▶ **Tarea 1**
Indique si cada una de las afirmaciones siguientes concuerda con el texto sobre los diarios de Highsmith: (a) la editora de los diarios es Anna von Planta; (b) la edición más completa de los diarios de Pizarnik duplicaba el número de páginas; (c) la primera visita de Highsmith a Roma tuvo lugar en 1952. Responda sí o no y cite textualmente las palabras que lo deciden.
▶ **Tarea 2**
Prosiga el texto sobre los diarios de Highsmith a partir de su última oración.

▶ **Texto proporcionado**

=====

Entre otros criterios, se decidió eliminar, por ejemplo, los resúmenes de argumentos de novelas en ciernes y las entradas más anodinas o repetitivas. Nada que objetar. Sin embargo, hay otro criterio que proyecta la única sombra sobre esta edición por lo demás modélica: Highsmith, dada a la contundencia y la visceralidad, acabó siendo una anciana solitaria, alcohólica y resentida, y dio rienda suelta a comentarios antisemitas y racistas. La editora de los diarios, Anna von Planta, explica en el prólogo que se decidió eliminar las entradas más hirientes. “Sobre todo en la vejez se aprecia cada vez más cómo no es solo el lenguaje de Pat sino también sus propias opiniones las que son ofensivas, rencorosas y misántropas. Aspiramos a representarlas con fidelidad. Solo en un puñado de casos extremos creímos que nuestro deber editorial era negar a Pat el escenario donde expresarlas”.
Aquí tenemos un pequeño problema, porque, ¿qué se ha eliminado y en nombre de qué? ¿De la corrección política; de salvaguardar el buen nombre de Pat, como cariñosamente se refiere la editora a Highsmith; de la moralidad o de la moralina? No se trata de regodearse morbosamente en las malas pulgas de una anciana amargada, pero la cosa plantea dudas, porque esas “opiniones extremas” forman parten del autorretrato de unos papeles íntimos. Recuérdese lo que sucedió con la primera edición de los Diarios de Alejandra Pizarnik: también con la excusa que había que seleccionar material, la hermana y la madre impusieron a la editora tales vetos que lo que se publicó desfiguraba gravemente los diarios y años después hubo que hacer una edición mucho más completa, que cuadriplicaba el número de páginas y aportaba una visión más cabal de la compleja personalidad de la grandísima poeta que fue Pizarnik.
Otro ejemplo: ¿qué sentido tendrían los crudos diarios de John Cheever sometidos a una censora expurgación? En el caso de Highsmith, la pregunta es: si se hurtan los comentarios antisemitas más crudos, por qué no se elimina, por ejemplo, esta observación sobre su primera visita a Roma en 1949: “Una ciudad sucia. Todos los hombres están masturbándose o algo, mirándome con una fijeza idiota”. Ya puestos, esto es obviamente denigrante y generalizador, y podría ofender a los romanos y al género masculino en general.

=====

▶ **Extracto de datos**
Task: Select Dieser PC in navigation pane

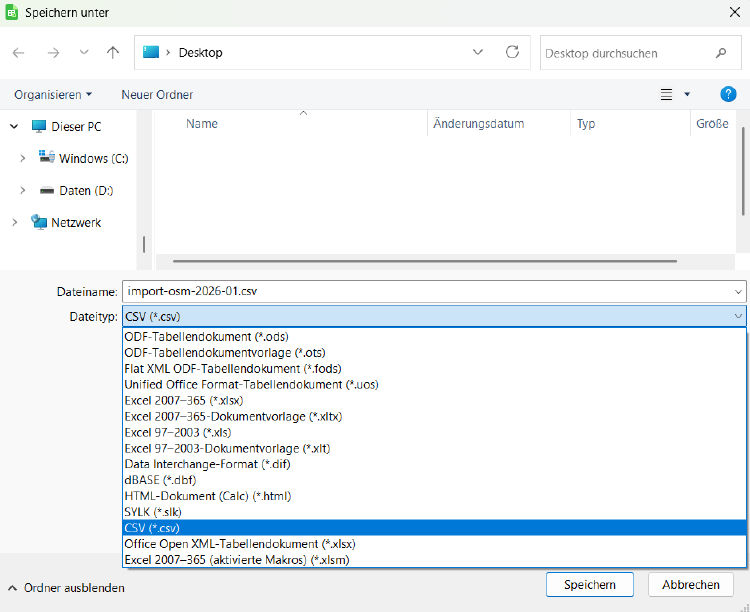Action: click(x=75, y=127)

=====

▶ **Respuesta 1**
(a) Sí: «La editora de los diarios, Anna von Planta, explica en el prólogo que se decidió eliminar las entradas más hirientes».
(b) No: «que cuadriplicaba el número de páginas».
(c) No: «esta observación sobre su primera visita a Roma en 1949».

▶ **Respuesta 2**
En cualquier caso, sería muy injusto quedarse solo con este detalle porque, como ya he apuntado, la edición es por lo demás ejemplar: cada etapa va precedida de una nota introductoria que sitúa el momento biográfico, el contexto y las personas importantes para Highsmith; hay además una serie de apéndices entre los que destaca uno escrito por Joan Schenkar, la biógrafa de la autora, sobre su relación –que aparece solo tangencialmente en los diarios– con las grandes figuras lesbianas de la generación anterior: la fotógrafa Berenice Abbott, la galerista Betty Parsons, y las legendarias expatriadas en París Janet Flanner, la mecenas Natalie Barney…
De hecho, aunque Highsmith conoció a grandes figuras del mundo de la cultura –Jane Bowles, Carson McCullers, Koestler, Auden, Truman Capote, Jerome Robbins, Hitchcock, Jeanne Moreau, Wim Wenders y Peter Handke– hay pocos comentarios y menos chismes sobre ellos. Y en cuanto a la vida íntima de la autora, su alcoholismo y su misantropía tampoco hay en estos diarios grandes novedades que no se supieran ya gracias a la excelente biografía de Schenkar (publicada en castellano por Circe).
¿Por qué entonces son interesantes, incluso me atrevería a decir fascinantes, estos diarios y cuadernos? Porque presentan un autorretrato en claroscuro, de una sinceridad por momentos desgarradora, de una escritora que construyó una obra en la que las ambigüedades morales están trabajadas con especial brillantez (es un caso de manual de escritora de género que va mucho más allá del género; otro, en el ámbito del terror, sería Shirley Jackson). Estas páginas nos permiten –entre otras cosas– sumergirnos en las entrañas de cómo se gesta todo este universo literario tan estimulante y complejo.
Highsmith escribió diarios toda su vida. Esta selección arranca en 1941 y llega hasta 1993, dos años antes de su fallecimiento. De las más de mil páginas del libro, casi dos tercios corresponden a las notas de la década de 1940, sigue en volumen la década siguiente y después el material va siendo cada vez más escaso. Tenemos por tanto un recorrido muy detallado, minucioso incluso, por su etapa de juventud y la gestación de sus primeras obras literarias, y más disperso por sus años de madurez y vejez. En la década de 1940 la vida de la joven aspirante a escritora Patricia Highsmith transcurre en Nueva York.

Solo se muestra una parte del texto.